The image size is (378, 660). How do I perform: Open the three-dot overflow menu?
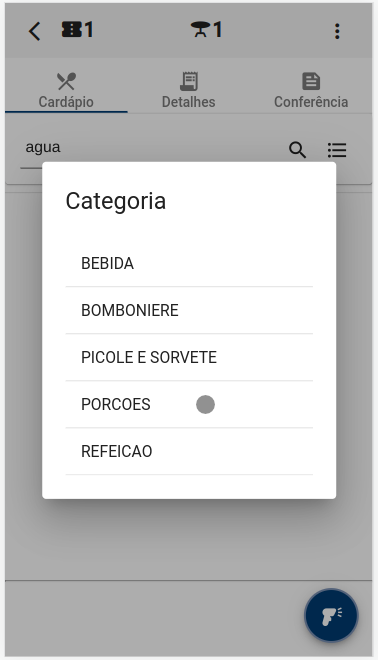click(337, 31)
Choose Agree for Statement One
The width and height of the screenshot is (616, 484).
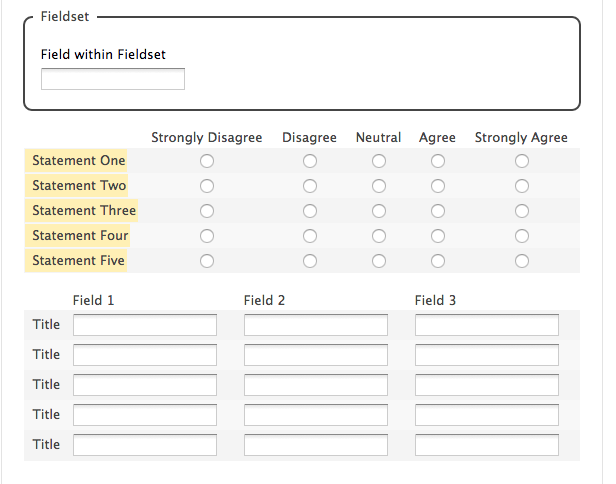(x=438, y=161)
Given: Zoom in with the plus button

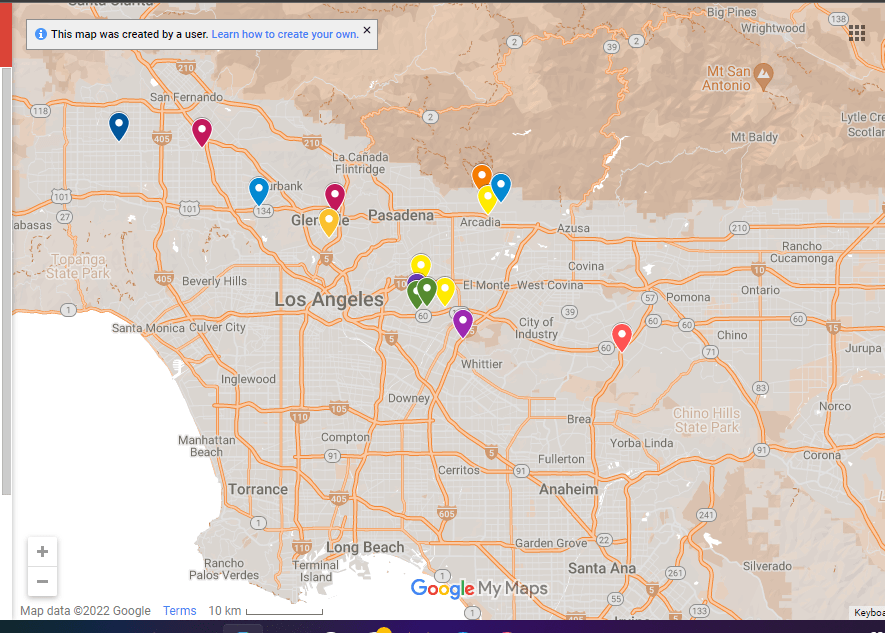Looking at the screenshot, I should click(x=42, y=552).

^^^^^^^^^^^^^^^^

* [Required action]: Please write out the whole listing exactly, but not the pictures in it.

* [Completed task]:
The image size is (378, 660). How do I perform: Open the three-dot overflow menu?
click(337, 31)
Choose Agree for Statement One
The width and height of the screenshot is (616, 484).
(x=438, y=161)
Given: Zoom in with the plus button

Looking at the screenshot, I should click(x=42, y=552).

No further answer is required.